What you have to do — Output the listing below verbatim, but drop the images.

Data shown —
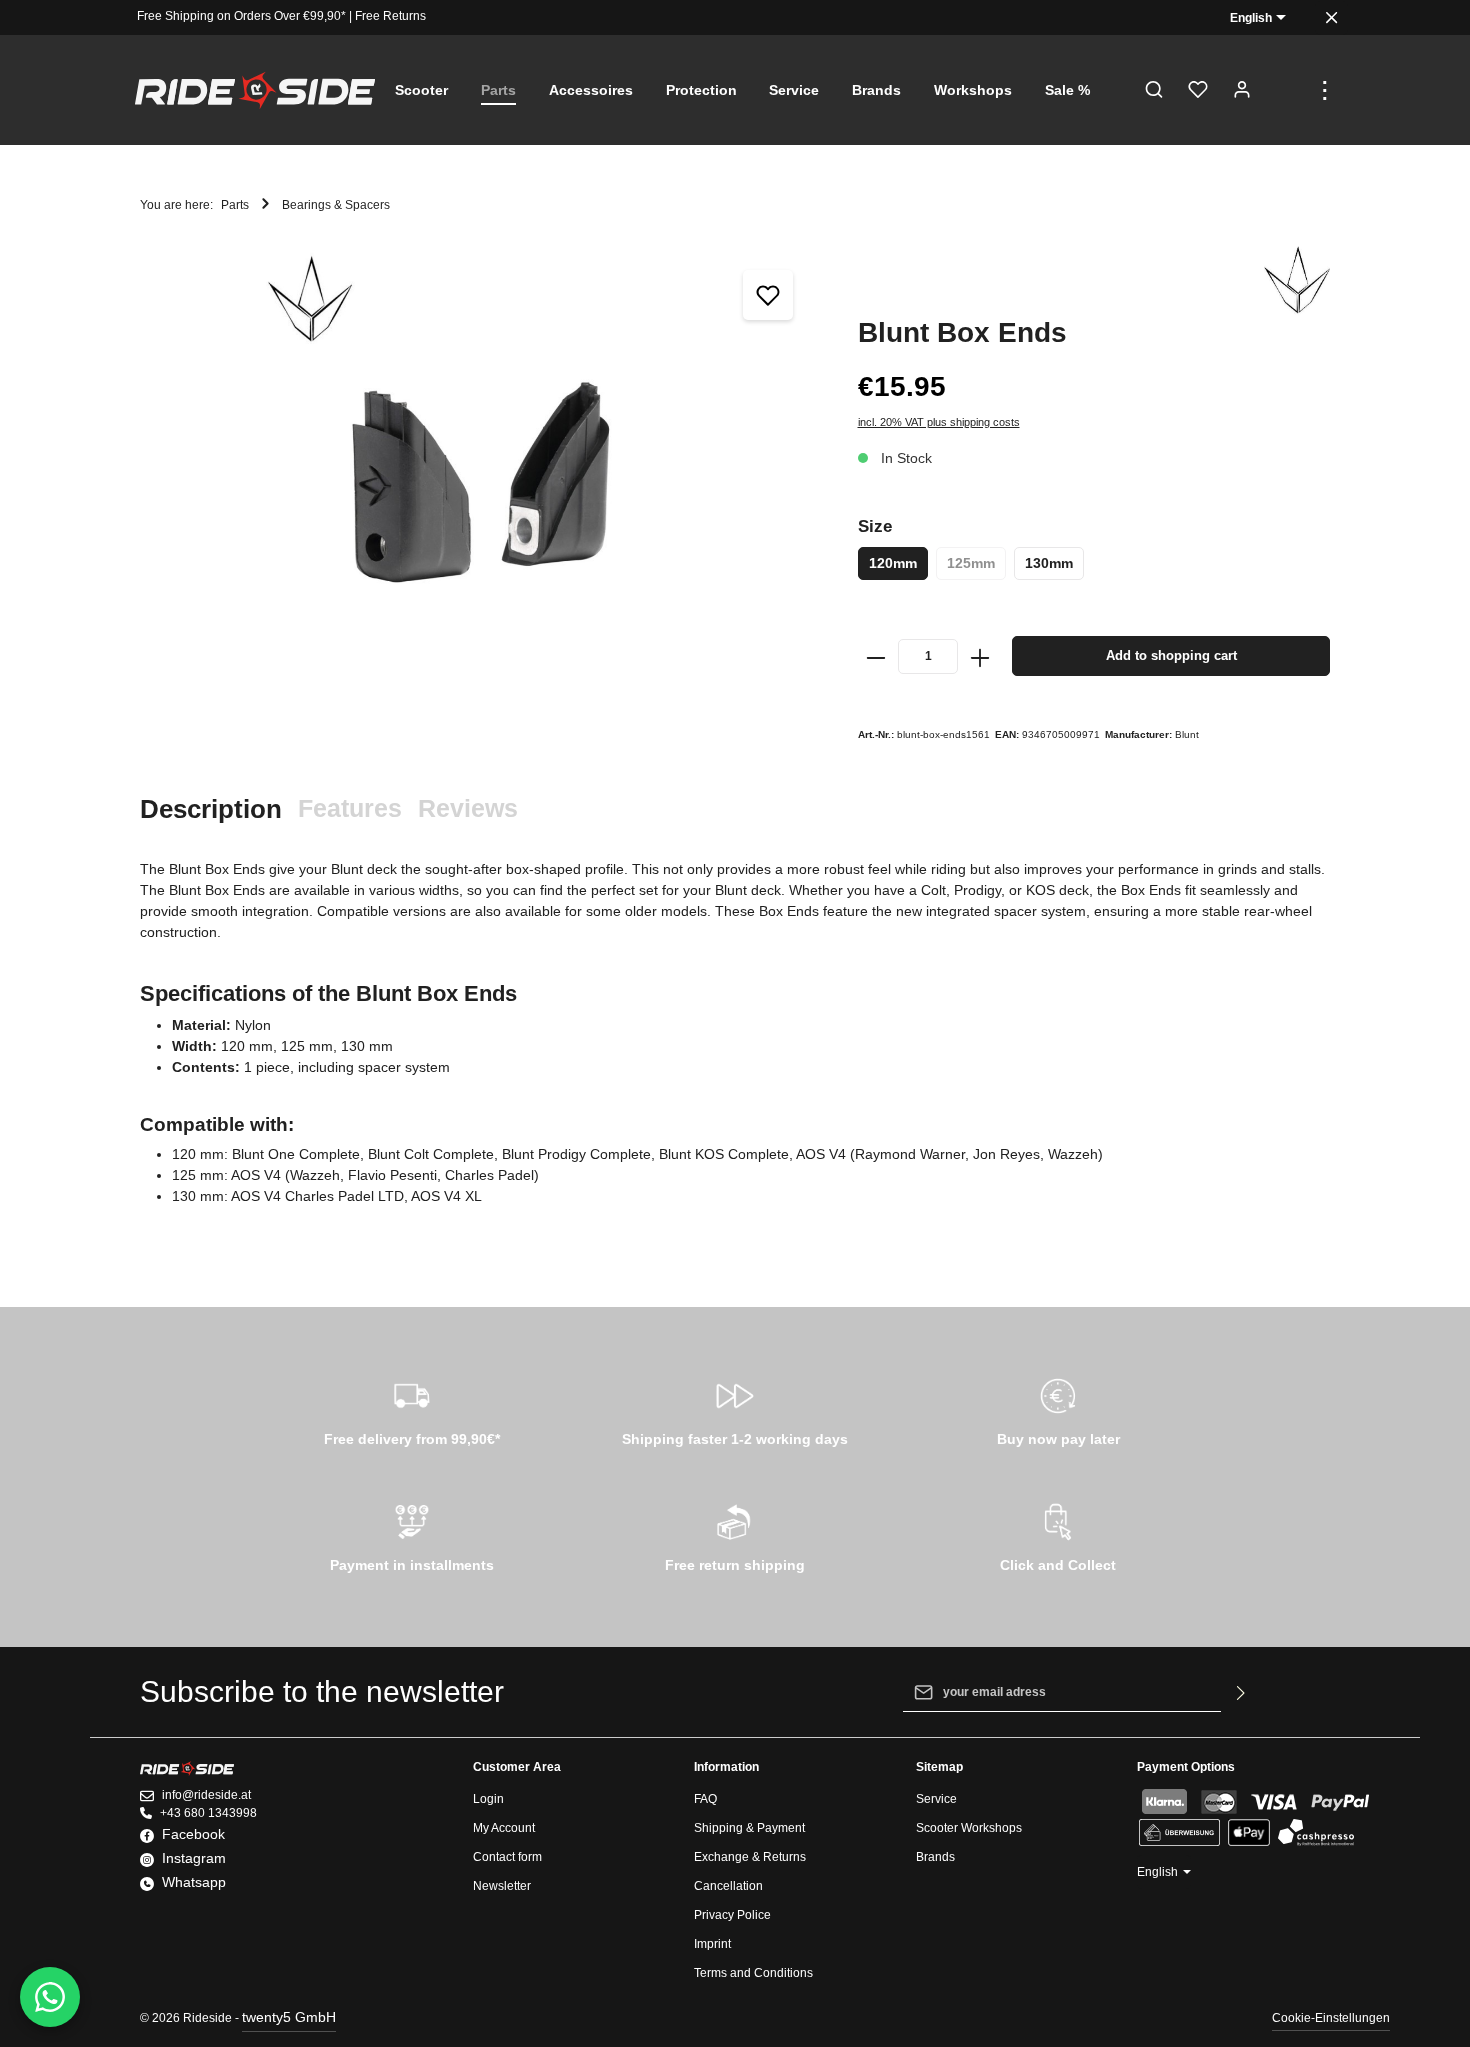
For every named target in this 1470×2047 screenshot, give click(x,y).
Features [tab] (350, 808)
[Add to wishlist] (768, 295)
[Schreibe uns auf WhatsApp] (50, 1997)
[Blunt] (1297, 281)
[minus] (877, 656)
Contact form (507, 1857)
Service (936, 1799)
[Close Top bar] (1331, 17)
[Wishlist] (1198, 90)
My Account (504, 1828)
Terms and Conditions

Expected answer —
For every named target in this 1470×2047 screenshot, give click(x,y).
Features [tab] (350, 808)
[Add to wishlist] (768, 295)
[Schreibe uns auf WhatsApp] (50, 1997)
[Blunt] (1297, 281)
[minus] (877, 656)
Contact form (507, 1857)
Service (936, 1799)
[Close Top bar] (1331, 17)
[Wishlist] (1198, 90)
My Account (504, 1828)
Terms and Conditions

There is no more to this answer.